DATA TO USE:
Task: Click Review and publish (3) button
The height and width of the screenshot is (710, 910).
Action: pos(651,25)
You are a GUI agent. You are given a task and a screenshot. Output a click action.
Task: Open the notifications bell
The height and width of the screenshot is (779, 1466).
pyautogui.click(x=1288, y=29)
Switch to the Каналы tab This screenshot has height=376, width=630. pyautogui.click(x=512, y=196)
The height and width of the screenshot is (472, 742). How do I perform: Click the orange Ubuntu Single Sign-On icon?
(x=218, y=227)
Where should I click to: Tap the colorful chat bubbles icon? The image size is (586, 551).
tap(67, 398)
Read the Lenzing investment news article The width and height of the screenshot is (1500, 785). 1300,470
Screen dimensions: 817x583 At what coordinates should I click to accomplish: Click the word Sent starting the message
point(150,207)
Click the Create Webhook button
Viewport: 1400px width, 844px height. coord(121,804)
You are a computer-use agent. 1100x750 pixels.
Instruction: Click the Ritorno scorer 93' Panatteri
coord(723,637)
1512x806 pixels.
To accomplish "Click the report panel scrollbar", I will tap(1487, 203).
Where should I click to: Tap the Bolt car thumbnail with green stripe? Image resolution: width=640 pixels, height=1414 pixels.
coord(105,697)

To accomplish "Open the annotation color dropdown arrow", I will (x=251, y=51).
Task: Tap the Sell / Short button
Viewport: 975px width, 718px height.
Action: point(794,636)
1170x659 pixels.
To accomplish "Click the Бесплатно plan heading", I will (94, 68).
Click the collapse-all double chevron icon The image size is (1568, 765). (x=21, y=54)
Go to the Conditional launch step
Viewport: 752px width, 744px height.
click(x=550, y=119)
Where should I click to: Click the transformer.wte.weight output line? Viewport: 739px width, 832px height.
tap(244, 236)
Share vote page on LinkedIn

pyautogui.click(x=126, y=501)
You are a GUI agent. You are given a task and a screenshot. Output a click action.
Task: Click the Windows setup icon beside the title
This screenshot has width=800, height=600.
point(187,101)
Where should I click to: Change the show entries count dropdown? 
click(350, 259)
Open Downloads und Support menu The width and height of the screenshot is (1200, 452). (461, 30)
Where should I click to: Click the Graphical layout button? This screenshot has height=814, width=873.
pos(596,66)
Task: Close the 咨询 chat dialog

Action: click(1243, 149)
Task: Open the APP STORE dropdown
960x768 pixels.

TASK GOAL: Please retype the top of the data exactly, down to and including the line that holds "Switch to the", and nothing further.

ANSWER TO THE PROBLEM:
Task: Click Review and publish (3) button
The height and width of the screenshot is (710, 910).
Action: pos(651,25)
You are a GUI agent. You are given a task and a screenshot. Output a click action.
Task: Open the notifications bell
The height and width of the screenshot is (779, 1466).
pyautogui.click(x=1288, y=29)
Switch to the Каналы tab This screenshot has height=376, width=630. pyautogui.click(x=512, y=196)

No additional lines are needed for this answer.